Jordan and Tunisia have moved ahead with trimming costly subsidies in the past year in a bid to ease fiscal pressures. In both nations the move sparked a wave of protests and strikes.
Against a tricky social backdrop, so called "smart subsidies", involving channelling assistance to poorer members of society, could prove an alternative to scrapping subsidies altogether, said Joe Saddi, the chairman of the consultancy Booz and Company, in an interview.
"Given the social and economic fabric and levels of income, I don't know if you can dispense with subsidies completely. But in the very least you can do a better job of targeting them to those that need help and not giving it to those that don't," he said.
Booz and Company was in talks with a couple of governments, both within the GCC and wider Mena region, about such an initiative, he said.
"The issue is whether there will be the will to go ahead with this," he said.
Governments in the Mena region spent close to US$240 billion on energy subsidies in 2011, about one half of the total global bill.
The need for reform has become more pressing in oil-importing nations as they seek to trim public spending to boost flagging growth in the wake of instability. In oil-exporting nations, cheap fuel has been blamed as one of the reasons for some of the world's highest rates of energy consumption.
"Subsidies distort price signals and fail to allow the market to allocate resources in the most efficient manner. This will act as a constraint on productivity growth, which ultimately determines the standard of living in the long run," according to the latest ICAEW Middle East economic insight report, released this week.
The IMF has made an easing of subsidies a cornerstone of its funding programmes with Jordan and Tunisia. Jordan last year raised the price of a range of fuels including bottled gas by more than 50 per cent and 33 per cent for diesel, while offering cash transfers to the poorest consumers in return. Tunisia in March raised most fuel prices for the second time in six months.
One of the fund's main criticisms of subsidies is that the bulk of their benefit goes to wealthier consumers, who tend to use more energy.

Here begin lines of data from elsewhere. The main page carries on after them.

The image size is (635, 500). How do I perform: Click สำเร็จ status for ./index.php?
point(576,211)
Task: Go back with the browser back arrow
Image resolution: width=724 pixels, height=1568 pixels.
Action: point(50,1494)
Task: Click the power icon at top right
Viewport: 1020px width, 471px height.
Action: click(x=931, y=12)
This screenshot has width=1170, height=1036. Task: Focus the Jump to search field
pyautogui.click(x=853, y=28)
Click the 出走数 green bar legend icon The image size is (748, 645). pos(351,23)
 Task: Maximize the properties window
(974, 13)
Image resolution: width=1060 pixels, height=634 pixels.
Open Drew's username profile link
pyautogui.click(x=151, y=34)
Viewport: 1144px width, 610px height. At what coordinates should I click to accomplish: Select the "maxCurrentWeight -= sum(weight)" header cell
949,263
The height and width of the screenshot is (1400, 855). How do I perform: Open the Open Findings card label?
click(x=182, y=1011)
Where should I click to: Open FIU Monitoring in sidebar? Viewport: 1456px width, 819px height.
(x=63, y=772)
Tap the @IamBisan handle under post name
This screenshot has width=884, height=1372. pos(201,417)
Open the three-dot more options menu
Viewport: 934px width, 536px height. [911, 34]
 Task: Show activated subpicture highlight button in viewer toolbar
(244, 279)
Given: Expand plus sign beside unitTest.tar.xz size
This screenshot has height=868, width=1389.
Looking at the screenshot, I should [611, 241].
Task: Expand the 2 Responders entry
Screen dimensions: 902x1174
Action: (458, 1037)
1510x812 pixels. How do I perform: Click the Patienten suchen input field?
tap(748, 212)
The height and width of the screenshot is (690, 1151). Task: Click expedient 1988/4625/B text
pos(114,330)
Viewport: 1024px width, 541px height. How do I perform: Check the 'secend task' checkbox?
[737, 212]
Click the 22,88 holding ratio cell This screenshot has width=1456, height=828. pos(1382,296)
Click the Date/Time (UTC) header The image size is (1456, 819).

"The cost of energy is a huge drain on government spending, accounting for about 22 per cent of government revenue," said Masood Ahmed, the director of the IMF's Middle East and Central Asia department. In many regional countries public spending on energy subsidies is double or more the level of government investment in education.
Among oil-exporting countries, the UAE and Iran are among the few that have started to lift energy prices closer to market levels.